Set down exactly the lines below, starting at the one that contains "This screenshot has height=319, width=496." and ending at the one that contains "Click awork's star", with both of those lines included and nothing else.

───── EXTRACTED INFORMATION

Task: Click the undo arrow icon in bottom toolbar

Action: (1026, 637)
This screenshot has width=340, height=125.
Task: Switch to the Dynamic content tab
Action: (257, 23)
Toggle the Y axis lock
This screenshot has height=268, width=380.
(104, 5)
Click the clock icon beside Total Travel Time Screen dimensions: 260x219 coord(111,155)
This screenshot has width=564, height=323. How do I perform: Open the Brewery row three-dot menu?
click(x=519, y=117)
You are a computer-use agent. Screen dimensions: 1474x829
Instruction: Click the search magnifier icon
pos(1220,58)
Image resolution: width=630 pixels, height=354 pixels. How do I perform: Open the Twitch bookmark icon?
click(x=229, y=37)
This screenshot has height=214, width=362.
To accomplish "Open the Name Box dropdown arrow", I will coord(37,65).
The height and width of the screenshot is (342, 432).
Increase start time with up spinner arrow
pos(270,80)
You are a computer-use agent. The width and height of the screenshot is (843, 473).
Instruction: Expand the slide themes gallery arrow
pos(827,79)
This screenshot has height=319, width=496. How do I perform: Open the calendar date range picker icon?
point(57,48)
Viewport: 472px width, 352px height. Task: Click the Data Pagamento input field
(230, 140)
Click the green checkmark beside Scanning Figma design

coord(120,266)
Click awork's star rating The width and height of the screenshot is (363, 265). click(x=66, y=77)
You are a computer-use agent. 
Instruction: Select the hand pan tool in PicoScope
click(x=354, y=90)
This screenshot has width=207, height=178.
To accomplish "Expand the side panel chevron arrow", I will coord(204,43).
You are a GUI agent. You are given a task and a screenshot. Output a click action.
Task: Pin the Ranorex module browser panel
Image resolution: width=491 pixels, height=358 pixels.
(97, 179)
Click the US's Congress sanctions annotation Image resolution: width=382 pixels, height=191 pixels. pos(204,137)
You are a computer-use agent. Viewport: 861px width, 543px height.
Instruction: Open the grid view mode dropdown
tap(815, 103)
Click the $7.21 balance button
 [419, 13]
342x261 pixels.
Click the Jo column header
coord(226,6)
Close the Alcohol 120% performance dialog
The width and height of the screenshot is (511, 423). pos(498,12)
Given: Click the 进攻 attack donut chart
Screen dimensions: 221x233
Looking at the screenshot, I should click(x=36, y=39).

──────────

> _RESPONSE_
This screenshot has height=319, width=496. How do I perform: Open the calendar date range picker icon?
point(57,48)
Viewport: 472px width, 352px height. Task: Click the Data Pagamento input field
(230, 140)
Click the green checkmark beside Scanning Figma design

coord(120,266)
Click awork's star rating The width and height of the screenshot is (363, 265). click(x=66, y=77)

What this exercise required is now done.